Эта гиблая жизнь - Коллектив Авторов
Шрифт:
Интервал:
Закладка:
Анна спокойно ответила:
– Мне Алим нужен... Просили кое-что ему передать, очень срочно.
Ложь сработала. Калитка отворилась:
– Я Алим! Чего просили передать?
Анна спокойно подняла пистолет к левой стороне его груди вплотную и дважды нажала на курок:
– Это тебе за сестру и за отца!
Труп упал прямо к ее ногам. Иноземцева спокойно перешагнула через него и встала на низеньком крылечке в тень. Из дома на выстрелы выскочили двое азербайджанцев. Навскидку, почти не целясь, Анна выстрелила и в них. Один скатился по лестнице с воем, держась за простреленное колено. Другой с визгом катался по крыльцу, ухватившись руками за промежность... Сказав раненым, что пристрелит, если дернутся, Анна вошла в дом. Обошла комнаты, но там никого не оказалось. Перешагнув через раненых и труп, она пошла к телефонной будке и снова позвонила мужу. Рассказав обо всем, попросила найти адвоката и положила трубку раньше, чем он успел хоть что-то сказать. Пошла в милицию. По дороге швырнула пистолет в открытый канализационный люк. В пять утра разбудила спящих милиционеров... Устало сказала:
– Отведите меня в камеру! У дома Мансурова лежит труп, а на крыльце – двое раненых... Это сделала я. Но больше я ничего вам не скажу без адвоката.
Сон с лейтенанта мгновенно слетел. Он схватил телефонную трубку и начал названивать начальству домой и в больницу. До приезда капитана Коломейцева пытался задавать Анне вопросы, но она молчала. Молчала и при начальнике милиции. Коломейцев не добился от нее ни слова и в конце концов отправил в камеру. Едва опустившись на жесткие нары, Анна мгновенно погрузилась в черный, без сновидений, сон...
Не доезжая до Копейково, Иноземцева выслала вперед разведку. Парни вскоре вернулись вместе с местным жителем. Мужик объяснил:
– А черных в деревне нет со вчерашнего вечера... Куда-то укатили на трех машинах и больше не появлялись.

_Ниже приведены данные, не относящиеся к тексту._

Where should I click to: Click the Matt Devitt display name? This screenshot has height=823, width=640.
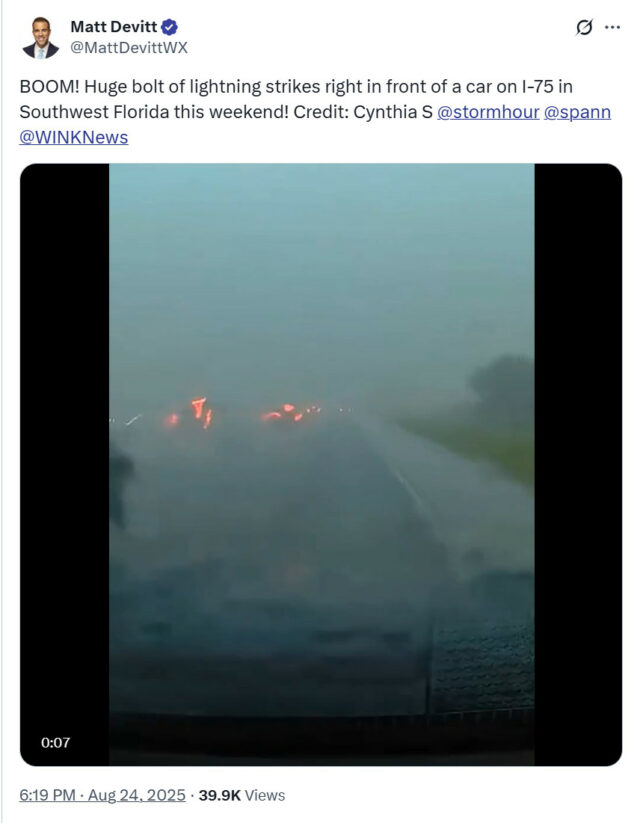coord(113,26)
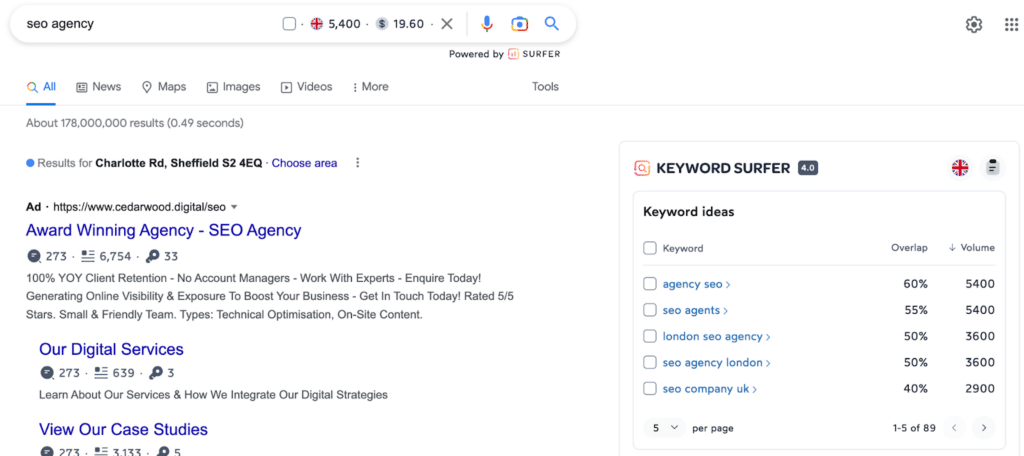Expand the More search filters menu
Viewport: 1024px width, 456px height.
[370, 87]
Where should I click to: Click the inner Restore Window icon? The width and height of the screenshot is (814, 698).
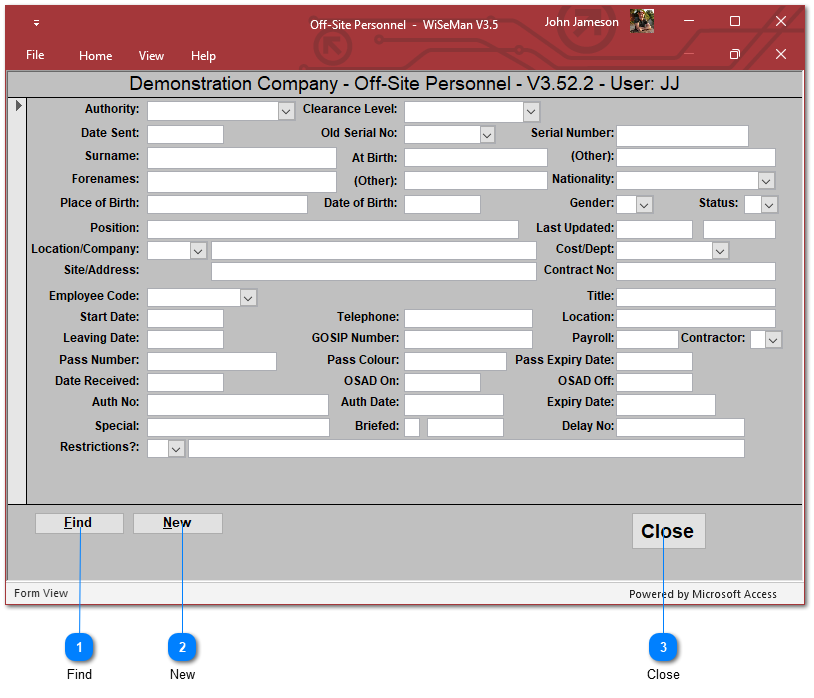tap(735, 54)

Анна показала ему пленных:
– Эти?
– Они и есть.
– Тогда поехали в деревню!
Местного посадили в одну из машин и колонна двинулась дальше. Из каждого дома начали выходить люди. Они шли в центр деревни, к магазину. Когда колонна подъехала, там уже образовалась толпа. А народ все шел и шел... Пришли и старые и молодые. Иноземцева вышла из машины, поздоровалась:
– Здравствуйте, соседи!
Анна поднялась на верхнюю ступеньку крылечка у магазина, чтобы всех видеть и заговорила:
– Люди! Я из соседнего района... Зовут меня Иноземцева Анна Николаевна.

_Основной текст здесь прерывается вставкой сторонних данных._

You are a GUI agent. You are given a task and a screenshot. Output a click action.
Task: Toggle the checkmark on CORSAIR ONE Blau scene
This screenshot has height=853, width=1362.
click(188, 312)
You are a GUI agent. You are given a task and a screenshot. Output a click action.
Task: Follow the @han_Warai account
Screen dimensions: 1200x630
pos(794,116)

По толпе пошел гул: «Хозяйка района! Сама пожаловала!» Но Анна снова заговорила, и гомон стих:
– Думаю, здесь ни для кого не секрет, что происходит в нашем районе... Мы выгнали с его территории всех лиц кавказской национальности. Вчера вечером с территории вашего района они предприняли попытку проникнуть к нам. Это не удалось, и взяли мы их без единого выстрела. Я привезла их сюда, на ваш суд, хотя и не всех. Троих я отправила к нам в райцентр. Они отличились у нас: на их совести вымогательства и изнасилование, драки и хулиганство. Оставшихся я привезла к вам, про них ни я, ни мои люди ничего не знаем. Судите их сами... Хватит терпеть! Ведь и в вашем районе милиция у них на прикорме. Сейчас их приведут сюда. Если есть среди них невиновные, я прошу вас – отпустите их с миром!
Толпа загудела при виде приближающихся кавказцев. Многие из пленных шли, опустив головы. Руки им развязали и поставили на верхней ступеньке у магазина. Иноземцева спустилась вниз, стояла среди сельчан в толпе и разговаривала с людьми.

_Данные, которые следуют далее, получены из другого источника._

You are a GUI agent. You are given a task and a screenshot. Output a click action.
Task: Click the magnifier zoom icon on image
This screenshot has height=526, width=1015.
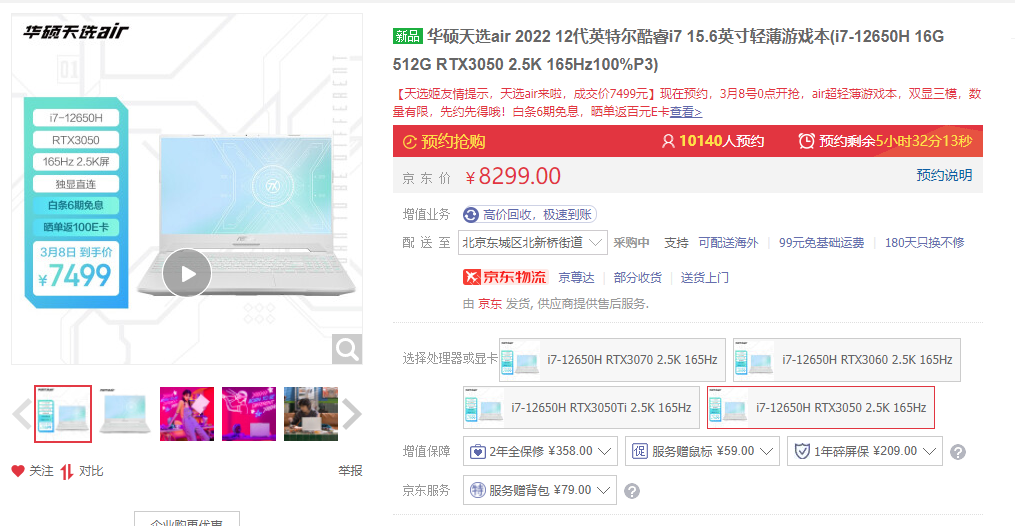point(347,349)
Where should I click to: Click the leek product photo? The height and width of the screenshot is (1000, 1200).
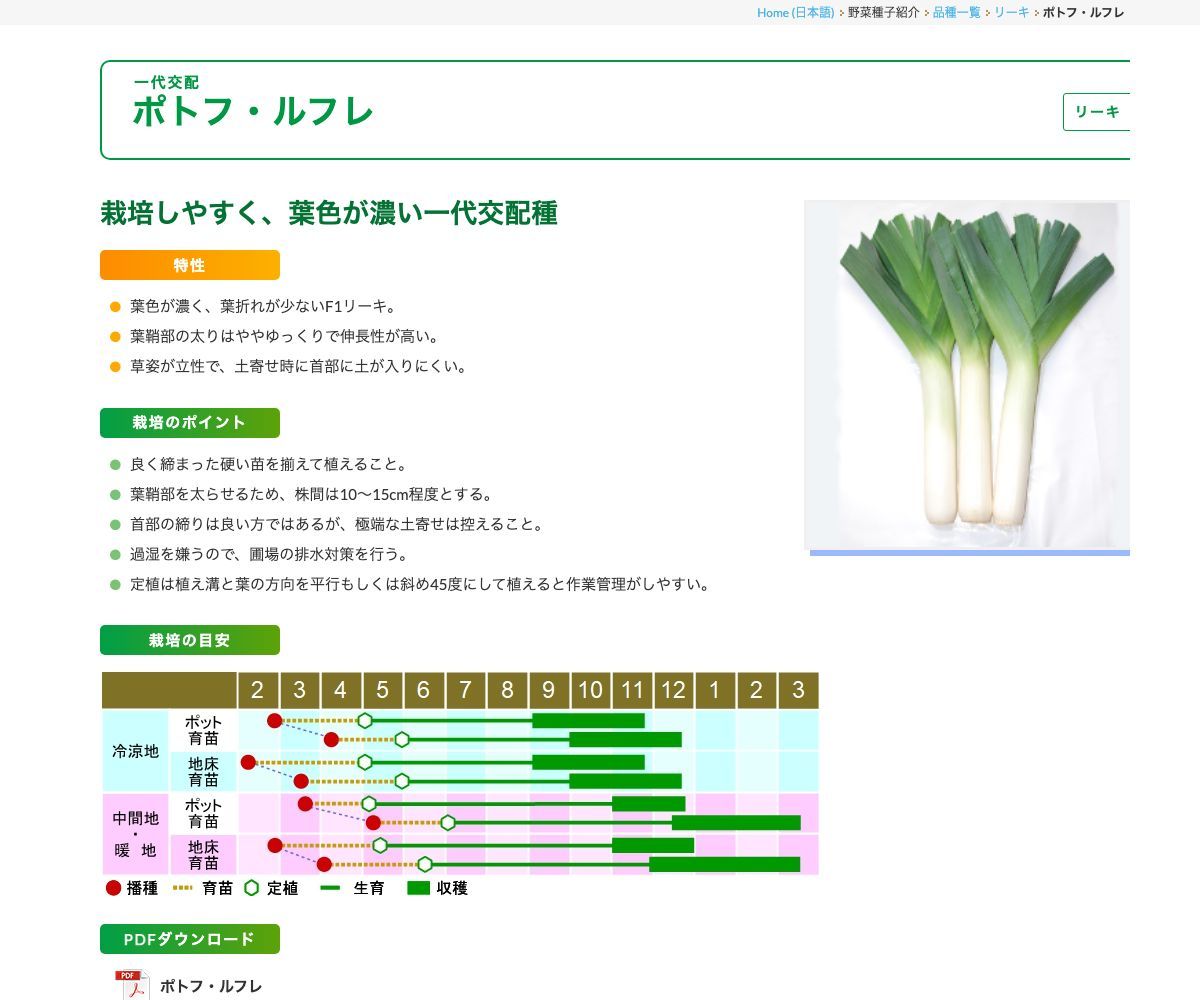[967, 374]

Из толпы степенно вышел мужик лет сорока. Ткнул в одного из кавказцев пальцем и начал говорить:
– У нас с бабой в прошлом году морковь хорошо уродилась... Ну моя, само собой, решила на рынок съездить в город, продать излишки. Сама знаешь, Анна Николаевна, как сейчас деньги выдают... Этот пришел к нам вечером и сказал, чтоб мы ему морковь продали, он-де в городе палатку держит. Цену дал смехотворную, и мы отказались. Он что-то пробормотал по-своему и ушел. Он в деревне с одной бабенкой долго жил, и мы не думали ни о чем плохом. Баба моя с зятем поговорила, у того машина. Витька обещал приехать, и баба собралась. Морковь в мешки поклали и на лужок перед домом вытащили, чтоб побыстрей погрузить. А этот ирод по всей моркови на грузовике проехал! Два мешка загубил. Баба неделю ревела...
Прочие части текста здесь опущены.